▶ **Material supplied**:
↓↓↓

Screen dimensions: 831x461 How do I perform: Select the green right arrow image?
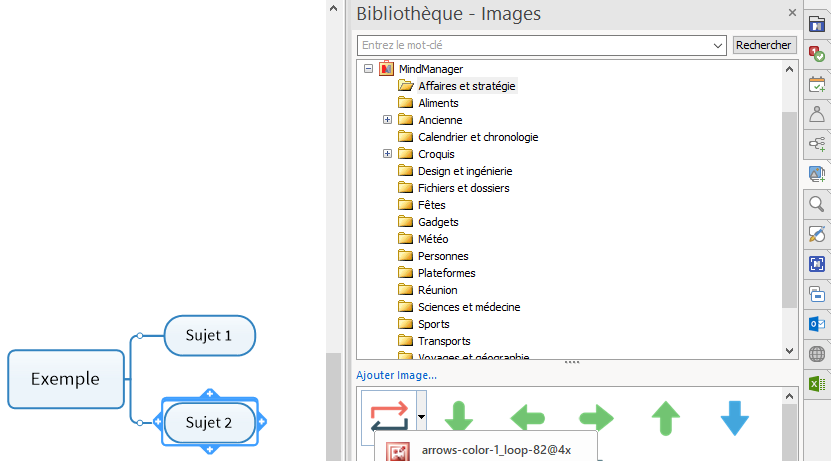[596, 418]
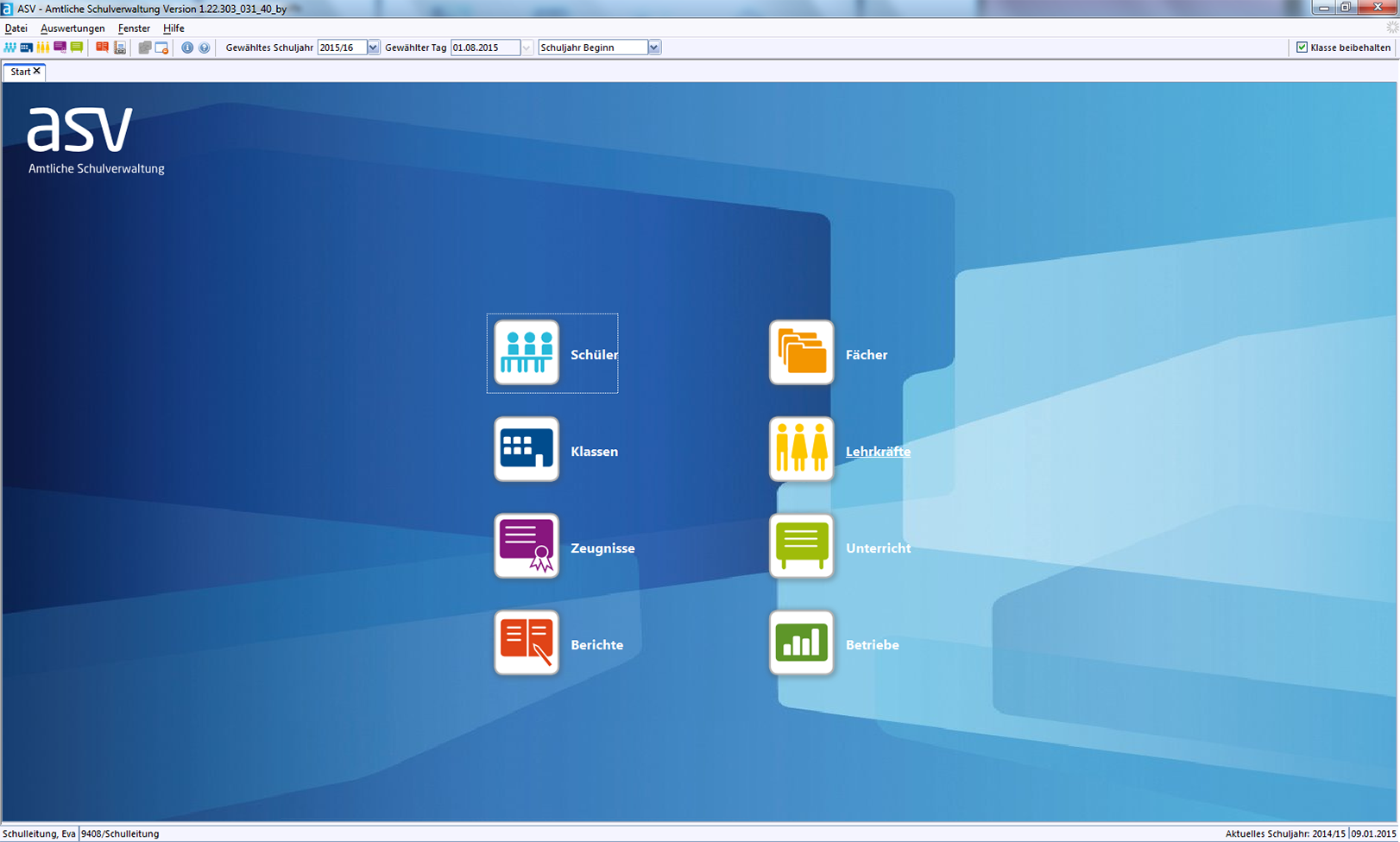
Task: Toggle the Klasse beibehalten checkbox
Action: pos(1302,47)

↑↑↑
↓↓↓

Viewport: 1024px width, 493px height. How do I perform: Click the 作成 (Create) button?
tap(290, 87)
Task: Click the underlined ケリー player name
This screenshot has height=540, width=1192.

↑↑↑

▶ **Exercise**:
The answer is the run of lines above from the line containing "Task: Click the underlined ケリー player name" through the line containing "This screenshot has height=540, width=1192.", copied exactly and alone.

▶ **Response to the exercise**:
Task: Click the underlined ケリー player name
This screenshot has height=540, width=1192.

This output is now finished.